Görev A: Metne göre ilamsız takip hangi tarihte başlatılmıştır?
Görev B: Metinden "HMK’nun 222. ve" ile "içinde beyanda bulunmuşlardır." arasındaki bölümü, bu ifadeler de dahil olmak üzere aynen aktarın.
Görev C: Metne göre davacı borçlu hakkındaki takibin kesinleşmesinin nedeni nedir?

Metin Bölümü:
Taraflarca dayandıkları deliller dava dosyasına ibraz edilmiştir.
Kayseri 6. İcra Dairesi’nin … Esas sayılı takip dosyası celp edilmiştir. Takip dosyasının incelemesinde; … İnşaat Yapı Elemanları San. Tic. A.Ş. tarafından borçlu … Kompozit Yatırım İnşaat Taahhüt Sanayi Ve Dış Ticaret Ltd. Şti. aleyhine 24/12/2015 tarihinde 58 adet muhtelif faturaya dayalı olarak 1.164.986,65-TL asıl alacak ve 570.741,78-TL işlemiş faiz olmak üzere toplam 1.735.741,78-TL alacağın tahsili istemiyle ilamsız takip başlatıldığı, ödeme emrinin davacı borçluya tebliğ edildiği, borçlu davacı tarafından itiraz edilmediğinden davacı borçlu hakkındaki takibin kesinleştiği görülmüştür.
HMK’nun 222. ve TTK’nun 83. maddesi gereğince taraflara uyuşmazlık konusu dönemlere ilişkin tüm ticari defterleri ibraz etmesi veya ibraz etmesi mümkün değilse bilirkişi incelemesine hazır edecek defter ve kayıtları bilirkişiye sunacak kişinin adını soyadını ve telefon numarasını bildirmesi için kesin süre verilmiş, taraflarca kesin süre içinde beyanda bulunmuşlardır.

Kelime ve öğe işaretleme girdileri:
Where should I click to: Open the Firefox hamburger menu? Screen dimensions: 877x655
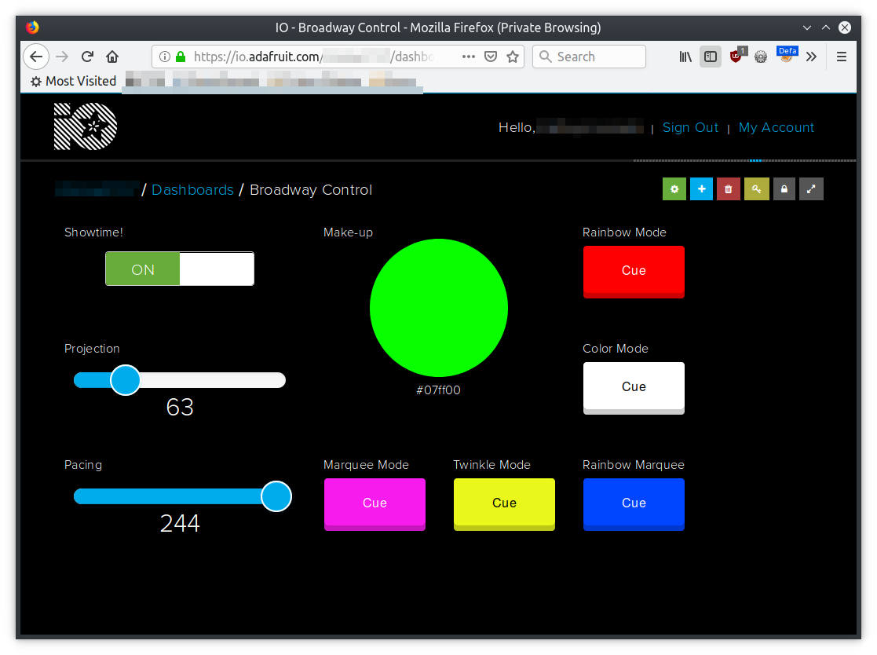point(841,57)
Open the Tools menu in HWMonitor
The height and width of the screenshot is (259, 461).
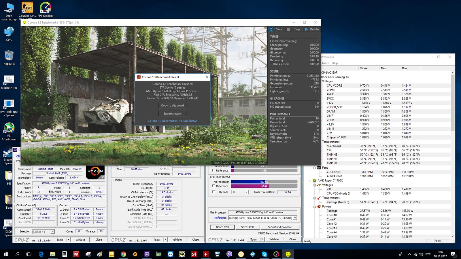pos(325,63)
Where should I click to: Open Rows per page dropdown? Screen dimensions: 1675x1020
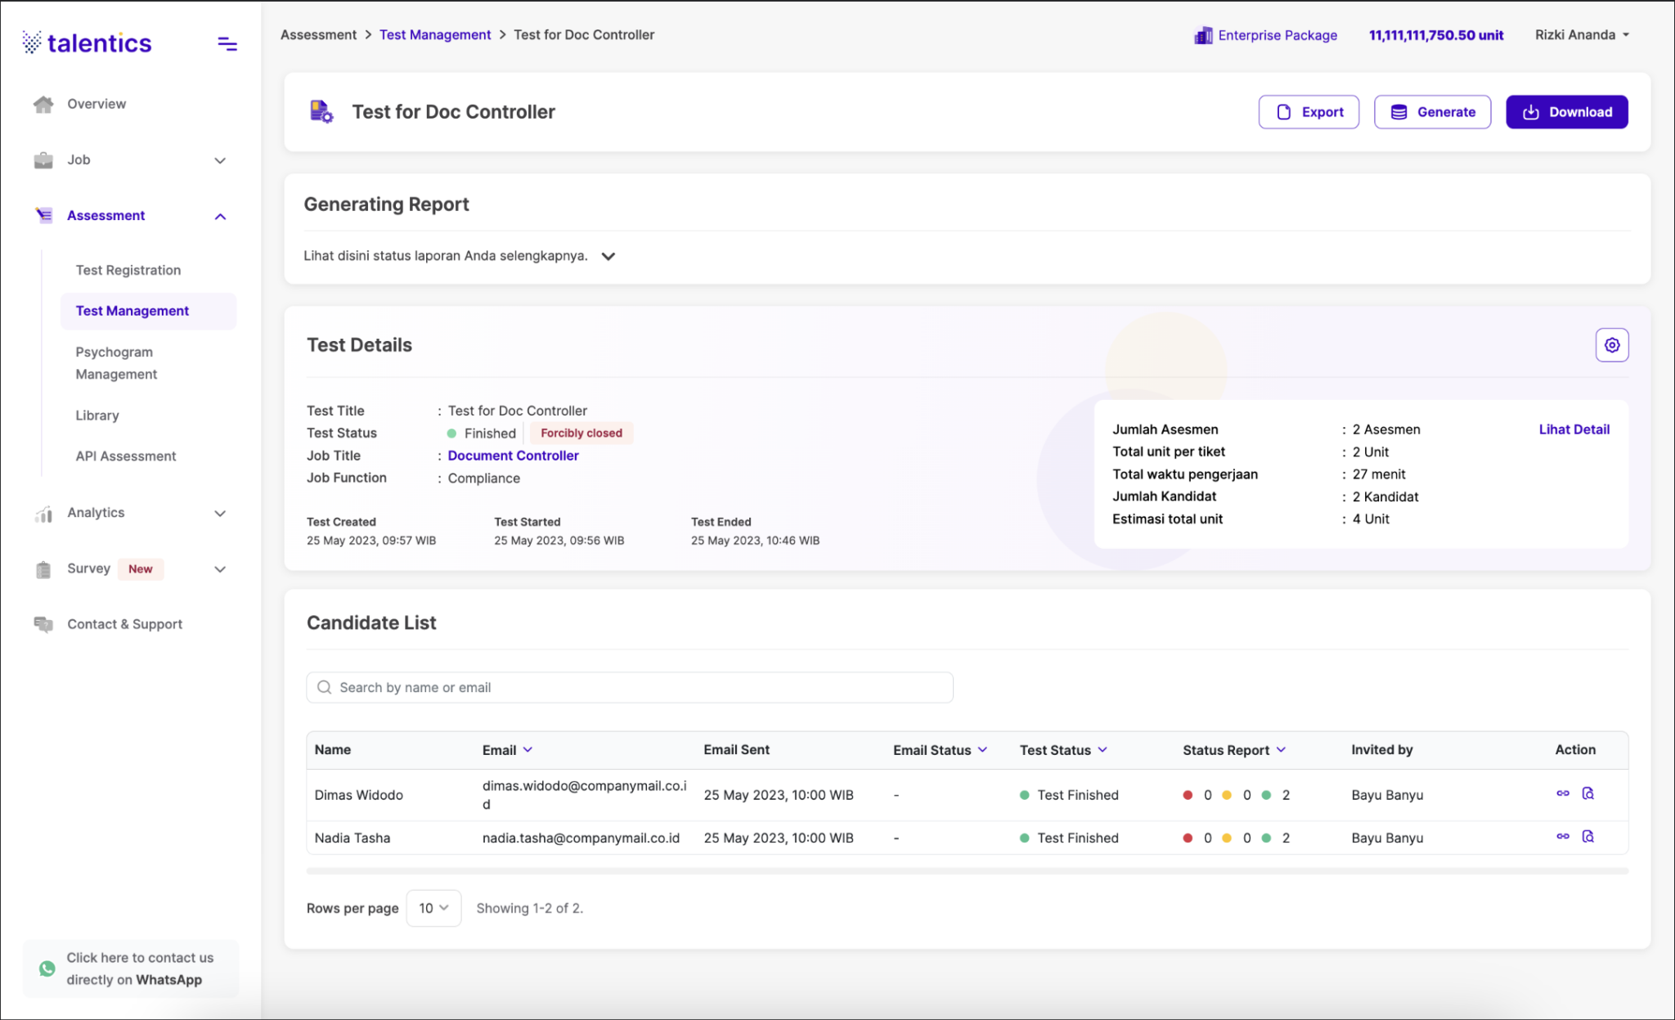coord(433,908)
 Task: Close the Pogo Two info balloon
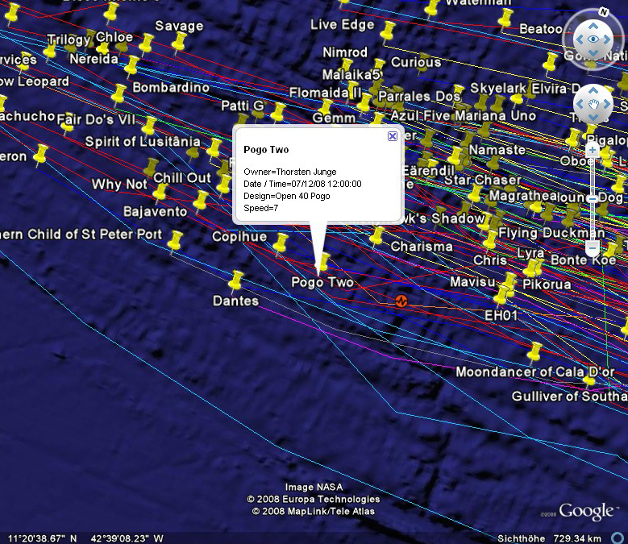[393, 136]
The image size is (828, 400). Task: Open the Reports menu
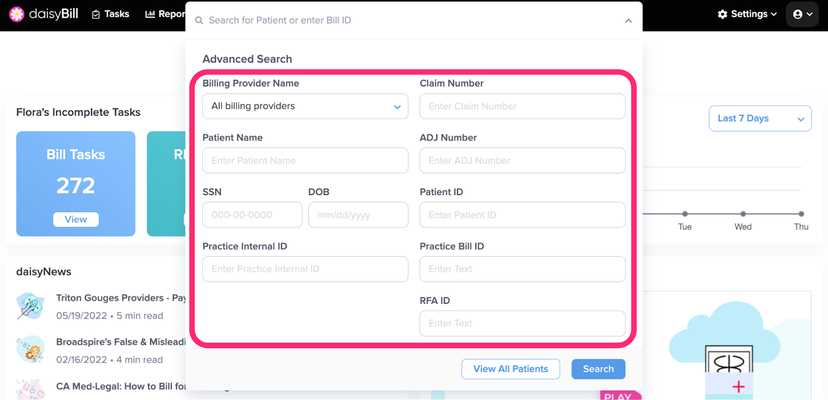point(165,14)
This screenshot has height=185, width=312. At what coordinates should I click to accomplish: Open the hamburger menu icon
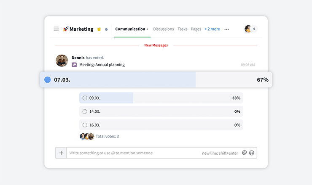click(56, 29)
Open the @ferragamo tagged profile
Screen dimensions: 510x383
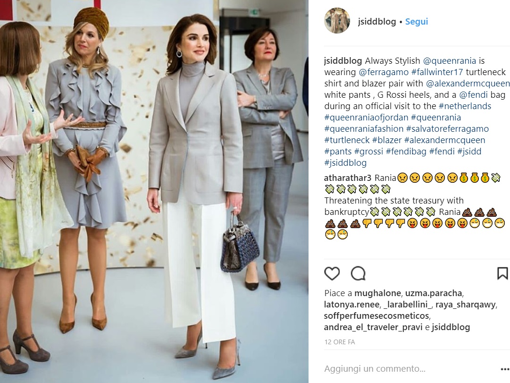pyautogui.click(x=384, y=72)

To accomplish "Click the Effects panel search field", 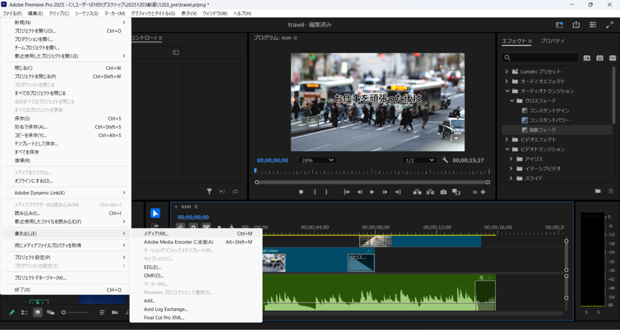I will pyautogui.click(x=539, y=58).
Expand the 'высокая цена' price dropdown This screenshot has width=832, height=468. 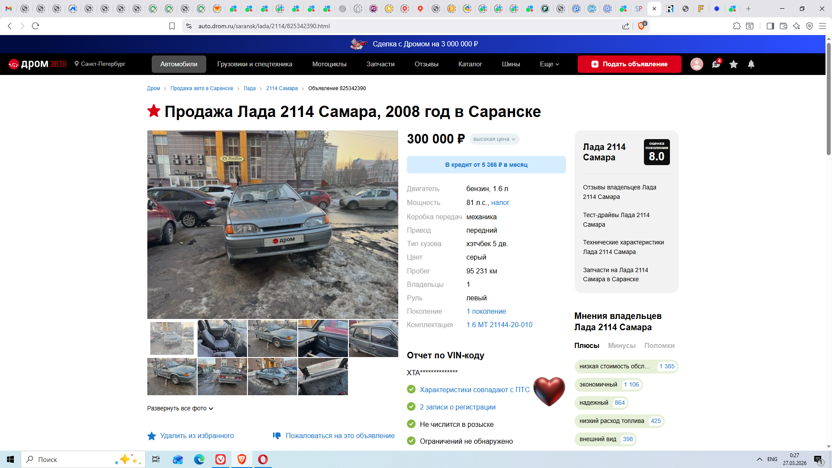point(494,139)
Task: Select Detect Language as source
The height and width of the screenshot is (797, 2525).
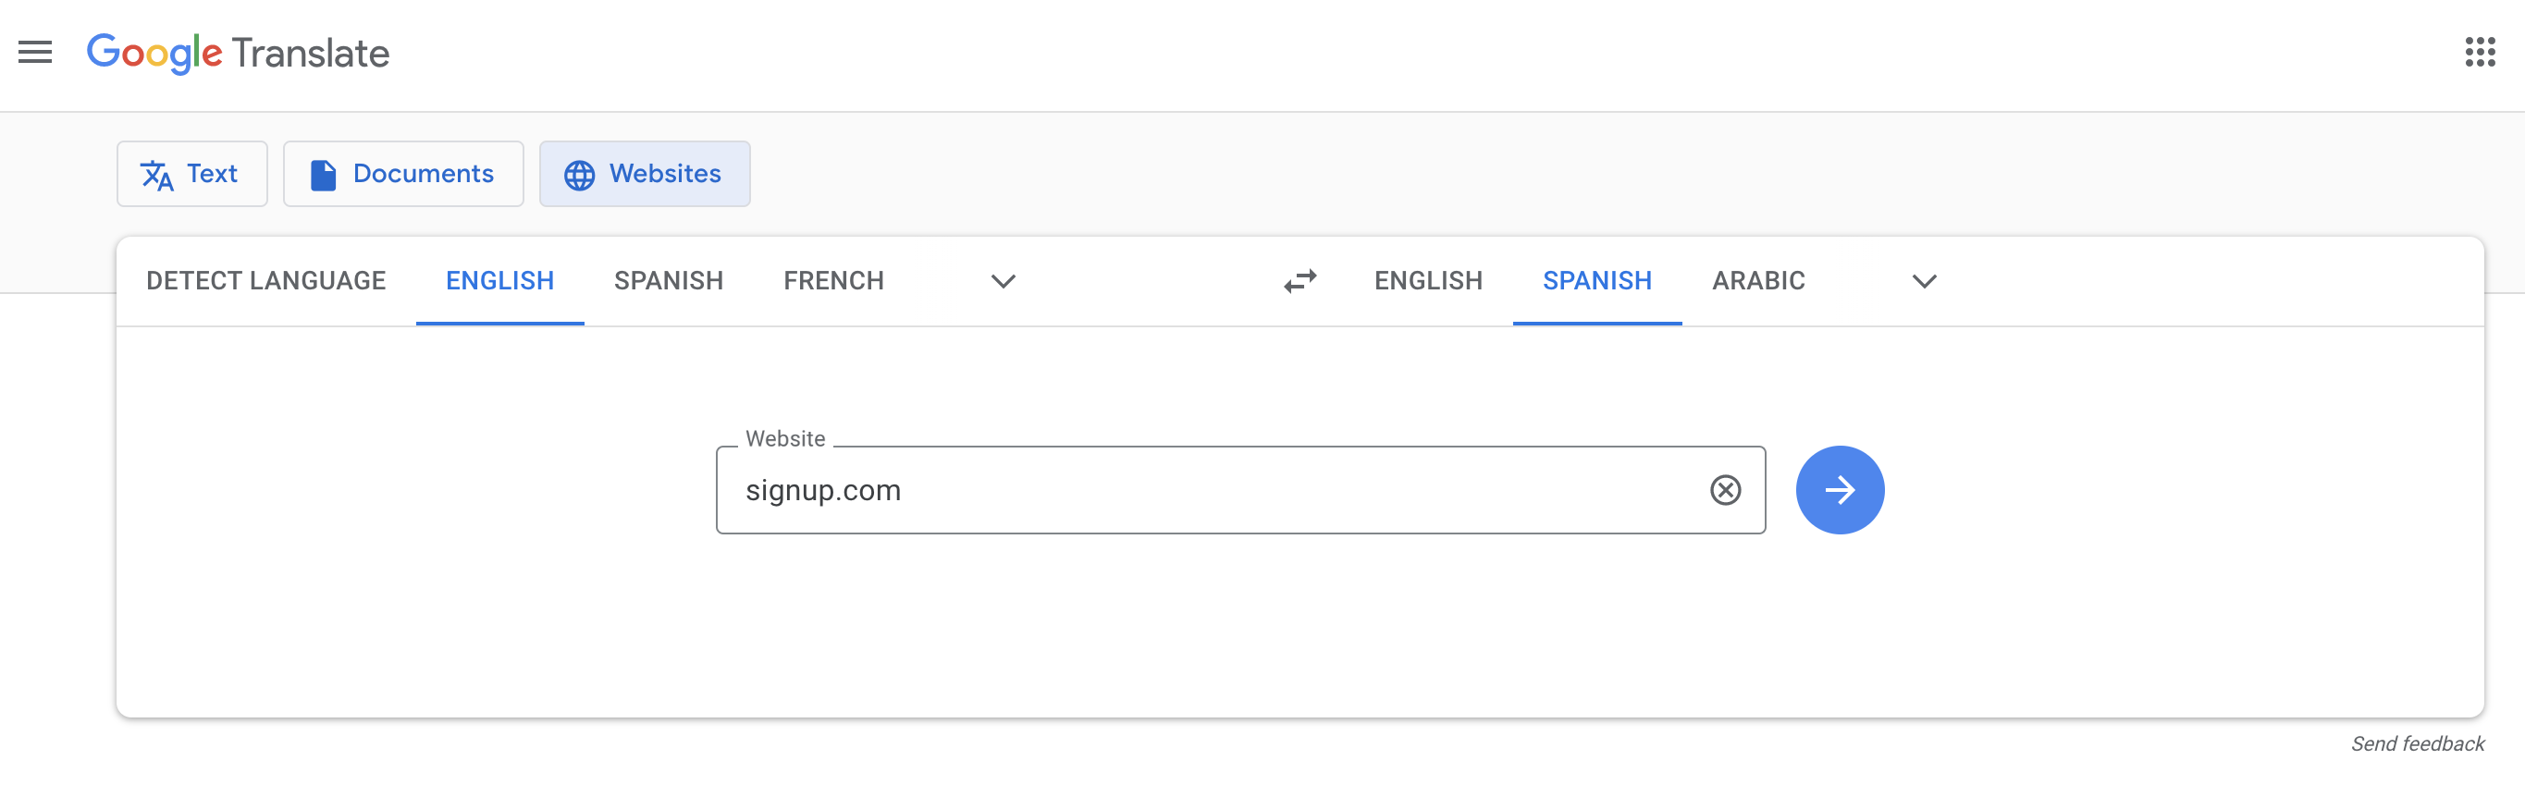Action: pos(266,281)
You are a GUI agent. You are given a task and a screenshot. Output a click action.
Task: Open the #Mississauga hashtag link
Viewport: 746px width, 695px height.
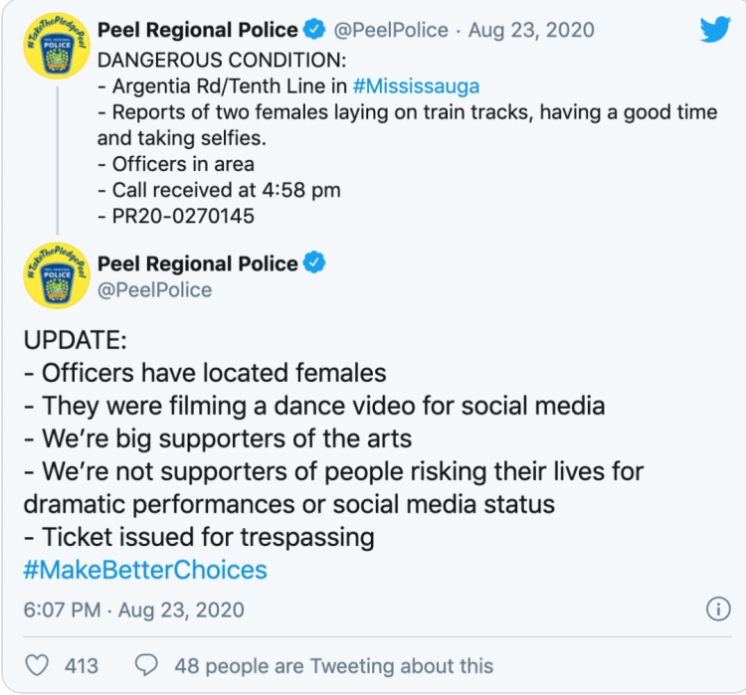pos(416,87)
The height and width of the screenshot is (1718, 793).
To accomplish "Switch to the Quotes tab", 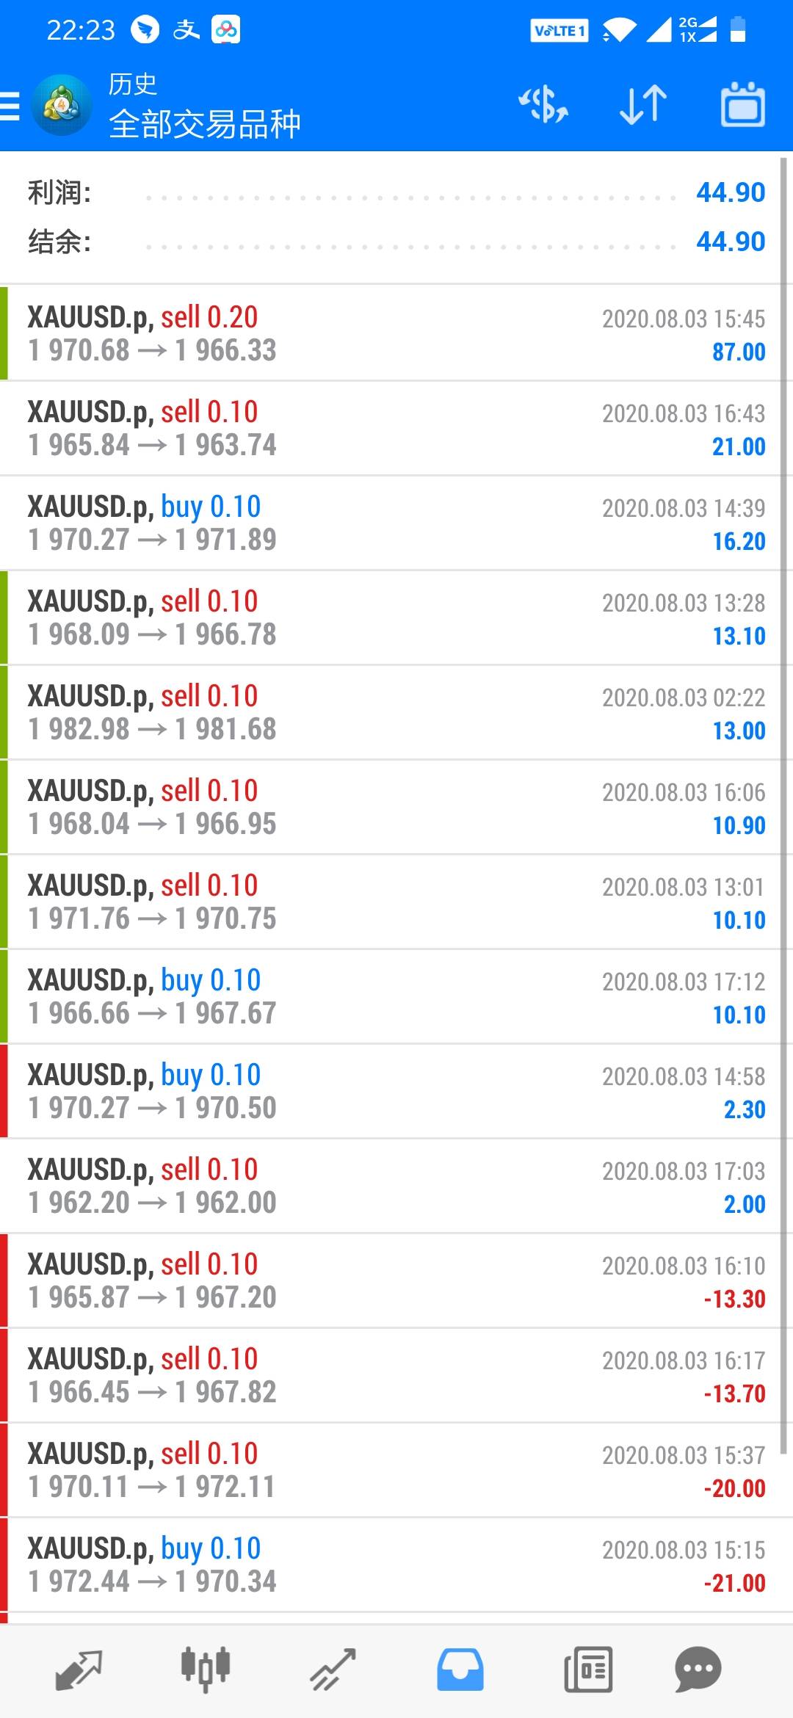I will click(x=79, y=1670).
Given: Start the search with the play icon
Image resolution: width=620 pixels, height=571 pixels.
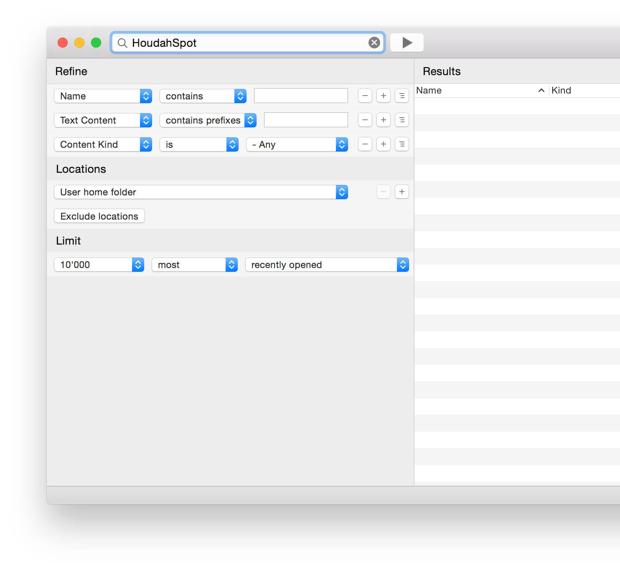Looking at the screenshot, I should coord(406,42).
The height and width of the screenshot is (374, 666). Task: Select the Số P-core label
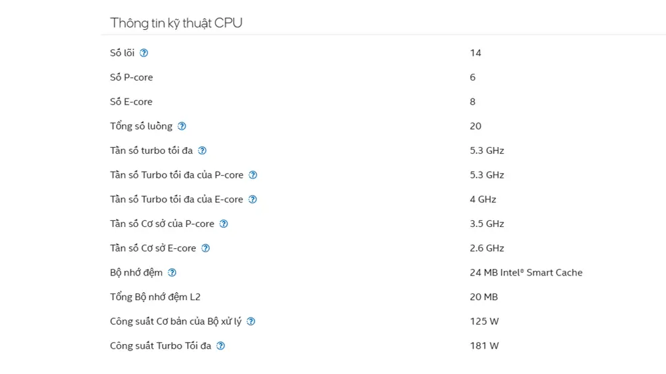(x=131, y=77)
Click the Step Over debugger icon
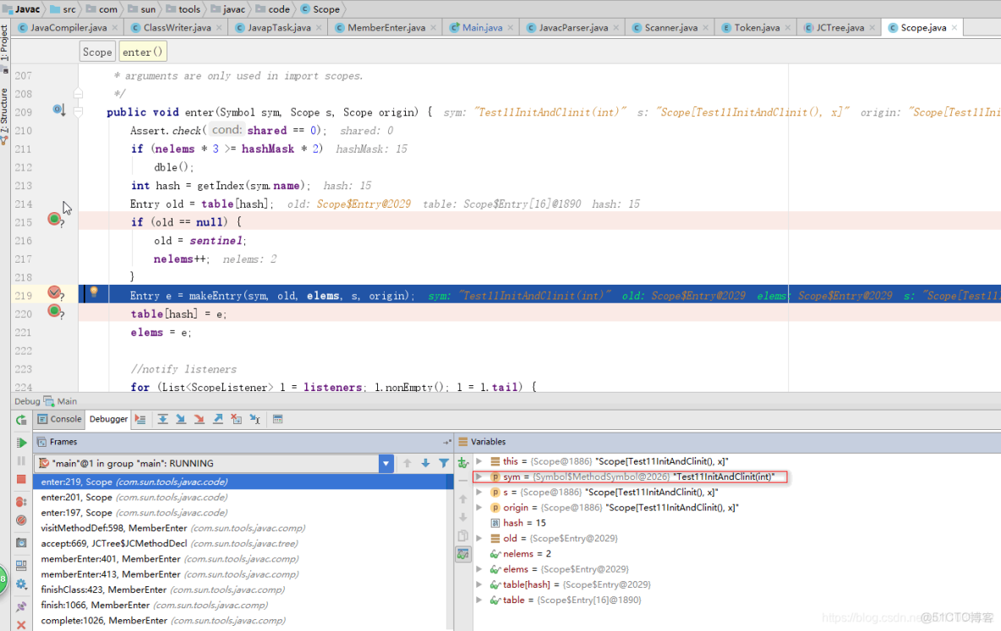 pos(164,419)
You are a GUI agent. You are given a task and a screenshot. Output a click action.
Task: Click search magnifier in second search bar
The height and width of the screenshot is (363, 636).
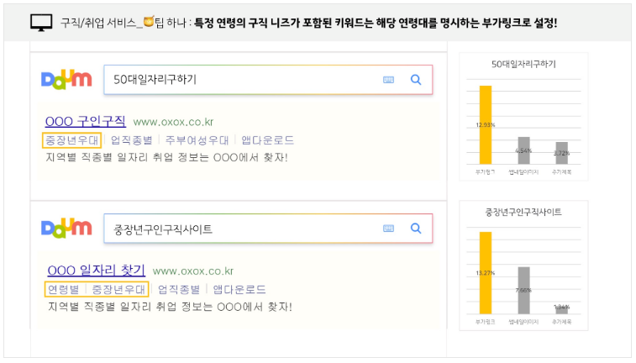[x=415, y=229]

Tam Yanıt A: 24/12/2015 tarihinde.

Tam Yanıt B:
HMK’nun 222. ve TTK’nun 83. maddesi gereğince taraflara uyuşmazlık konusu dönemlere ilişkin tüm ticari defterleri ibraz etmesi veya ibraz etmesi mümkün değilse bilirkişi incelemesine hazır edecek defter ve kayıtları bilirkişiye sunacak kişinin adını soyadını ve telefon numarasını bildirmesi için kesin süre verilmiş, taraflarca kesin süre içinde beyanda bulunmuşlardır.

Tam Yanıt C: Ödeme emri davacı borçluya tebliğ edilmiştir. Borçlu davacı bu emre itiraz etmediği için takip kesinleşmiştir.